Não há preocupações grátis. Estamos sempre a ser enganados e a pagar para sê-lo.

O que vale para os políticos quanto às preocupações com os incêndios, ou os sindicalistas com o bem dos utentes, vale para a mais recente campanha em defesa da nossa privacidade pela utilização dos nossos dados pessoais pelo Facebook. A causa imediata para a campanha foi a venda de dados feita por uma companhia inglesa — Cambridge Analytica (CA) — uma empresa de análise de dados vinculada ao Partido Republicano dos Estados Unidos, que está a ser acusada de ter reunido os dados de 50 milhões de utilizadores do Facebook.

Sabendo o que sabemos hoje da matilha que dirige a empresa Cambridge Analyica é fácil concluir que estamos na presença de um bando de tipos capazes de tudo:

- Aleksandr Kogan, moldavo, o cérebro. Por intermédio da sua empresa Global Science Research (GSR), desenvolveu a aplicação “ThisIsYourDigitalLife” e adquiriu dados pessoais no Facebook, que foram posteriormente disponibilizados e entregues à Cambridge Analytica. Tudo dentro da legalidade e de acordo com os termos de utilização daquela rede social. Ainda assim, reconhece Kogan que deveria colocado mais questões sobre o assunto.

- Alexander Nix, o CEO, desempenhou um papel importante na eleição de Donald Trump, na pesquisa de dados e nas análises em que se baseou toda a estratégia. Nix foi analista financeiro antes de se unir a uma sociedade britânica de marketing.

- Christopher Wylie, o informador, ligou o estudo de personalidade ao do voto político. Trabalhou com Steve Bannon, ex-conselheiro estratégico de Trump.

- Robert Mercer, o financiador, fez fortuna nos fundos de investimento. é dos mais generosos na financiador do Partido Republicano.

- Steve Bannon, o ideólogo da campanha de Trump.

Gente vulgar no meio da política e da finança que nos governa (quem governa os Estados Unidos governa-nos). É gente como esta que está aos comandos da campanha em defesa da nossa privacidade! Missionários em via de santidade!

Porque carga de água surge o escândalo do FB que, pelo vistos, foi apenas a mula” que forneceu os dados de 50 milhões de americanos, de forma legal, ao que parece?

COM A INFORMAÇÃO:
A) No texto sobre a Cambridge Analytica, de quantos utilizadores do Facebook é a empresa acusada de ter reunido os dados?
B) Prossiga o texto sobre a Cambridge Analytica e o Facebook a partir da última frase apresentada.
Os registos que se seguem não têm aqui qualquer papel.

(Entradas do conjunto de dados)
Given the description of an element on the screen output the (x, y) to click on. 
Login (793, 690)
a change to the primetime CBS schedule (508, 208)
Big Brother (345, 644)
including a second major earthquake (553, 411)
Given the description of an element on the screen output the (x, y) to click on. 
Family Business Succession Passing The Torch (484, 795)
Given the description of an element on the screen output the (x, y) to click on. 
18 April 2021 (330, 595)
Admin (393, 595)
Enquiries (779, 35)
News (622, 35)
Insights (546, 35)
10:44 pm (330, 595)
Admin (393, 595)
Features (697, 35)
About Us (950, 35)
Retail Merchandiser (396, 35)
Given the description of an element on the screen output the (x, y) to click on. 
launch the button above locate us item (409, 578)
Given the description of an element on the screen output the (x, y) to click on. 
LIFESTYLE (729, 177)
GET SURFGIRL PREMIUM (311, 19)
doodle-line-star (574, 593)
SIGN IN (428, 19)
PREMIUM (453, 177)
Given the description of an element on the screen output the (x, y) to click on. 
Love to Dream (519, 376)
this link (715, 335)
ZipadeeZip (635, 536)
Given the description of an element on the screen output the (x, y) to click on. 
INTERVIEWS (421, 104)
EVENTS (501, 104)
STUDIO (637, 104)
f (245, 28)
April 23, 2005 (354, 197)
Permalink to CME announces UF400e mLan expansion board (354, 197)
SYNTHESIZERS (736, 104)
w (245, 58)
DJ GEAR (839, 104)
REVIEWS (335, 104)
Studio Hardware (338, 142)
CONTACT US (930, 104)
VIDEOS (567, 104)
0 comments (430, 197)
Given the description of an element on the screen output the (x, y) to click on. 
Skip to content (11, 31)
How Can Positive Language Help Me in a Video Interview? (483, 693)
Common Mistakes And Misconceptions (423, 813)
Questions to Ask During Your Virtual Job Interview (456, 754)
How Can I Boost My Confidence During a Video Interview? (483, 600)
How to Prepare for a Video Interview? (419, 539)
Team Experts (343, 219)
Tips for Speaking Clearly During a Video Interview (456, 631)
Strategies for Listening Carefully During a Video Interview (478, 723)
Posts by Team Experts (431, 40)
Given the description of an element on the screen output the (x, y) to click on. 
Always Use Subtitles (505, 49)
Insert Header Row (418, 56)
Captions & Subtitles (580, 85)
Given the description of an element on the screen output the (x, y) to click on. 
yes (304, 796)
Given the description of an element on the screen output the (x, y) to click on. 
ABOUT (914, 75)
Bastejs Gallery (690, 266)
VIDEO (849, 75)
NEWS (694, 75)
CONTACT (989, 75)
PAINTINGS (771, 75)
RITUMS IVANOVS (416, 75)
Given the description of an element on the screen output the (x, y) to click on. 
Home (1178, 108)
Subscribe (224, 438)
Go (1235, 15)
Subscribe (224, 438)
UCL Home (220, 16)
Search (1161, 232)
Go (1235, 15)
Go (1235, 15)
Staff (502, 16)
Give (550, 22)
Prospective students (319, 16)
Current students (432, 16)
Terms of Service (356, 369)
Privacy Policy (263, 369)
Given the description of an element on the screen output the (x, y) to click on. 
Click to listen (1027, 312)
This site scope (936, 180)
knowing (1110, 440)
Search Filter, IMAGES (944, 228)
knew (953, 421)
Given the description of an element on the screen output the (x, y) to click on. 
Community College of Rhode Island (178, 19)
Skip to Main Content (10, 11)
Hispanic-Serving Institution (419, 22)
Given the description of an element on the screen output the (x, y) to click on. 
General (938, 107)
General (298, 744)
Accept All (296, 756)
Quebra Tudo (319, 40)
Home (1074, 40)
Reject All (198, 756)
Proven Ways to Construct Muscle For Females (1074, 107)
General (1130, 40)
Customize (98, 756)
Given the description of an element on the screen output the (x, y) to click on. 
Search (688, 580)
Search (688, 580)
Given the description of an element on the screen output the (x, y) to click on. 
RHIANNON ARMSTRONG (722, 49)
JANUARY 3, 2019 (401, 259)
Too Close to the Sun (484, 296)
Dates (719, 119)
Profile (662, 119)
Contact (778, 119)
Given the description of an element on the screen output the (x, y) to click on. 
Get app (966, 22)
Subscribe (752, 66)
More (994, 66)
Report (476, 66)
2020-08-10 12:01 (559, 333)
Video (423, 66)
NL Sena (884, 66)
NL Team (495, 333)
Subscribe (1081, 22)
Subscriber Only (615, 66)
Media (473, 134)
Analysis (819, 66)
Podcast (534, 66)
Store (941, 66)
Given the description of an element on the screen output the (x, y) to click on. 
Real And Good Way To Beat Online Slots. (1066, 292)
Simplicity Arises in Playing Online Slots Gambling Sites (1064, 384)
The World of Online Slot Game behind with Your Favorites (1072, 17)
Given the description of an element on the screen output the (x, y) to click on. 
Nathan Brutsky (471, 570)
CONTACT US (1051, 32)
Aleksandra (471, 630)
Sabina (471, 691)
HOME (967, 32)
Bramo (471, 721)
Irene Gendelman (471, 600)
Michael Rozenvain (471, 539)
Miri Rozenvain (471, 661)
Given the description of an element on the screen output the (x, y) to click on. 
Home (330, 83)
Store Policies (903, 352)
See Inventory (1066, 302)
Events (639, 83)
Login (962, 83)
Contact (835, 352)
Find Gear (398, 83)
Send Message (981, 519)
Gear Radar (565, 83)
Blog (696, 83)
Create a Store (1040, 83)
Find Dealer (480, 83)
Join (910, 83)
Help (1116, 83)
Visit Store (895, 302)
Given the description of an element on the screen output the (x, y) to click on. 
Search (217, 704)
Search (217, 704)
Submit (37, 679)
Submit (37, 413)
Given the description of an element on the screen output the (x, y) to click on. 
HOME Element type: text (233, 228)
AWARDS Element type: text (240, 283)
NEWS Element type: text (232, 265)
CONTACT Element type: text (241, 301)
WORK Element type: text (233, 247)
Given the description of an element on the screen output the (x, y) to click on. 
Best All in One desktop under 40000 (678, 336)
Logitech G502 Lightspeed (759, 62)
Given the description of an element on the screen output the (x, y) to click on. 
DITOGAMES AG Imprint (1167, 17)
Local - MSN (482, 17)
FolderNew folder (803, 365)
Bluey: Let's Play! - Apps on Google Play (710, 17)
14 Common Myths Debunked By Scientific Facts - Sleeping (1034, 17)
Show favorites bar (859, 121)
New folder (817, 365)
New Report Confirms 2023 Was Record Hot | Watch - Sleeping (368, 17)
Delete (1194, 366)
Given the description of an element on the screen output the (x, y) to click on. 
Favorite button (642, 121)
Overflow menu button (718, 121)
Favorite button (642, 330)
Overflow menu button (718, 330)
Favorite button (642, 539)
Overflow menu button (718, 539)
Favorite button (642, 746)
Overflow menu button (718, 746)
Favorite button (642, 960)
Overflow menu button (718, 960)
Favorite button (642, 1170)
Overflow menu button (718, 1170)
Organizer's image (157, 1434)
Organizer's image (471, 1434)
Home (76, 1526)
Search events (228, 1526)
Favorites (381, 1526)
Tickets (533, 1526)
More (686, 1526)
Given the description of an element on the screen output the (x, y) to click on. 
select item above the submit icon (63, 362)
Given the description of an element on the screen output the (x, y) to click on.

RESPOSTAS POR TAREFA:
A) De 50 milhões de utilizadores do Facebook.

B)
Tipos como estes estão, estiveram, estarão preocupados com a “invasão de privacidade” de quem quer seja? Gente como esta age de acordo com qualquer moral, em nome de qualquer outro princípio que não sejam os seus interesses? As hienas passaram a comer de garfo e faca e a limpar os beiços depois do banquete? Milagre! Mas há quem acredite em milagres.

Parece evidente não existir qualquer preocupação com direitos e garantias por detrás do ataque ao FB. Contudo a comunicação social (vendida ou comprada) não ataca os manipuladores da Cambridge Analytica, mas ataca o FB. Isto é: são os criminosos que utilizaram o FB que o acusam de ser perigoso!

Através da manipulação da comunicação social, a equipa do Steve Bannon coloca-nos a olhar para a ponta do dedo — os segredos que partilhamos no FB — enquanto eles maquinam na sombra para obterem o que pretendem: o controlo do FB e das informações sobre nós que ele agrega!

Este grupo de gângsteres (é de gângsteres que se trata) pretende apoderar-se do FB e utilizá-lo em seu proveito e segundo as suas regras.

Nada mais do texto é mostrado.